Тот же нюанс чувствуется и в их отношении к мужьям.
Думать об этом неприятно, Пи-Эм предпочитает не думать об этом вовсе, но, в сущности, они с Нолендом почти в одинаковом положении. И тот и другой женились, не располагая мало-мальски серьезными деньгами.
В Лэрри Ноленде есть что-то от быка и барана одновременно. От быка — размеры и неистовость в минуты срывов. От барана — покорность в обычных житейских обстоятельствах, особенно когда рядом Лил.
Он, разумеется, не то что Пи-Эм. Кроме лошадей и скота, не разбирается ни в чем и лишь благодаря усилиям жены выучился играть в бридж, да и то прескверно.
Тем не менее Лил старается выглядеть самой послушной и любящей женой, по крайней мере на людях. Никогда не позволяет себе перечить мужу. Если ему захотелось выпить, что случается довольно часто, она лишь снисходительно посмотрит на него и ни за что не отберет стакан.
А вот Нора всегда на равных с Пи-Эм. Он предпочитает так думать. В сущности…
— Признайся, у тебя что-то не в порядке… За стол!
Яйца готовы.
Она знает. Она всегда знает. И вечно это показывает, Недаром она так красноречиво посмотрела на Доналда, когда тот нес тосты.
Взгляд ее означал: «Догадываюсь: ты взбесился потому, что я встала, и решил — из-за твоего приятеля. Ну и что? Разве я не имею права на любопытство?»
Вслух же она сказала:
— Эрик — самый симпатичный парень на свете. И хозяйничать умеет, как никто.
На мгновение Пи-Эм опешил: какой еще Эрик? Забыл, что накануне сам придумал брату это имя.
— Мы тут немножко поболтали, пока готовили завтрак.
Все это она делает нарочно. Чувствует: что-то не так и Пи-Эм не в своей тарелке. Полуголой она осталась тоже нарочно.
Другие женщины в долине напяливают на себя не больше тряпок, чем Нора, но у нее это получается особенно вызывающе. Круглый год, кроме тех случаев, когда она выезжает верхом, весь ее туалет состоит из коротеньких шортов, смахивающих скорее на купальные трусики, и чего-то вроде лифчика, откуда то и дело выскакивает то одна, то другая грудь. Ноги в сандалетах, обязательно без чулок; красные, напедикюренные ногти.
Правда, сложение у нее как у мальчика: бедер почти нет, грудь не больше, чем у пятнадцатилетней девочки.
— Эрик говорит, друзья вряд ли заедут за ним.
При имени Эрик Пи-Эм всякий раз хмурится. Боится запутаться. Ему же неизвестно, что успел наговорить брат.
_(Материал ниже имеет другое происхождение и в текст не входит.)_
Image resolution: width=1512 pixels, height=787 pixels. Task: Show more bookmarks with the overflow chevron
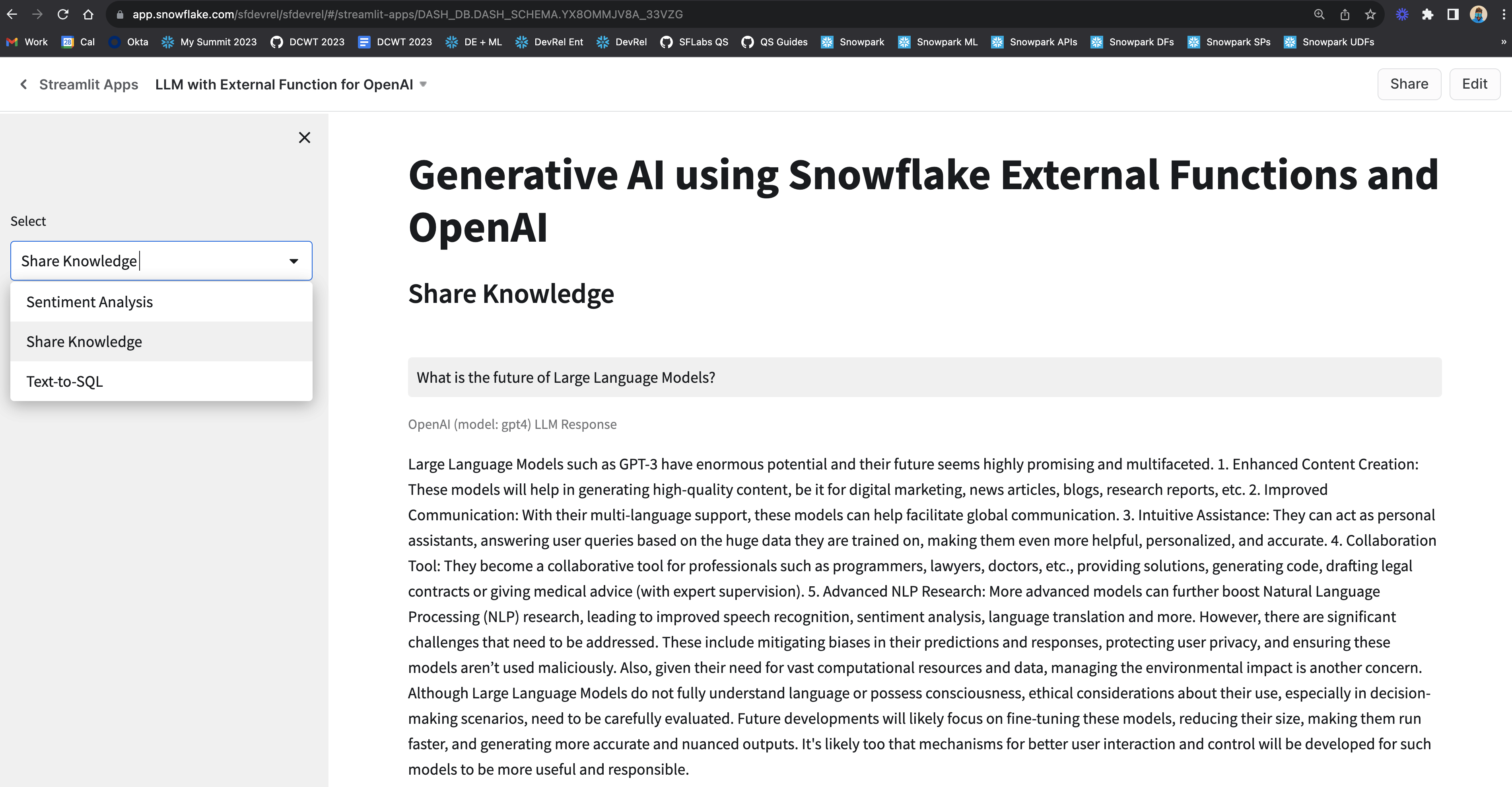[1503, 42]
— Почему ты никогда о нем не рассказывал?
— А почему я должен тебе рассказывать обо всех своих знакомых по колледжу и университету?
— Не очень любезно по отношению к нему!
— Он знает: у меня скверный характер.
Самое удивительное, что Доналд слушает с таким видом, как будто все это совершенно его не касается. Лил находит его печальным? Нет, он не печален — он отвратительно равнодушен. Ни один мускул в лице не дрогнет.
Сидит и спокойно ест яйца с беконом, словно у себя дома, рядом с Милдред и детьми. Смотрит куда-то в пространство, за окно, где снова зарядил дождь.
В конце концов, кто из них больше рискует? Это-то и приводит Пи-Эм в бешенство. Доналда, конечно, могут поймать. Ну и что? Он все-таки бежал из тюрьмы, верно?
Хотя по логике должен был бы сидеть еще долгие годы.
И виноват в этом он сам, а не Пи-Эм.
Этого Нора знать не может.
По-настоящему рискует он, Пи-Эм. Он никого не убивал. А ведь они родились от одних и тех же родителей в одном и том же деревянном эпплтонском доме. Шансы преуспеть были у них тоже одинаковые.
Разве Доналд при всей своей отрешенности — ох уж этот его пресловутый печальный вид! — осмелился бы сказать, что Пи-Эм не прав?
Лучшее доказательство того, что начинали они с одинаковыми козырями, — их младшая сестра Эмили.
Точно Пи-Эм не помнит — мало жил с ней вместе и плохо ее знает.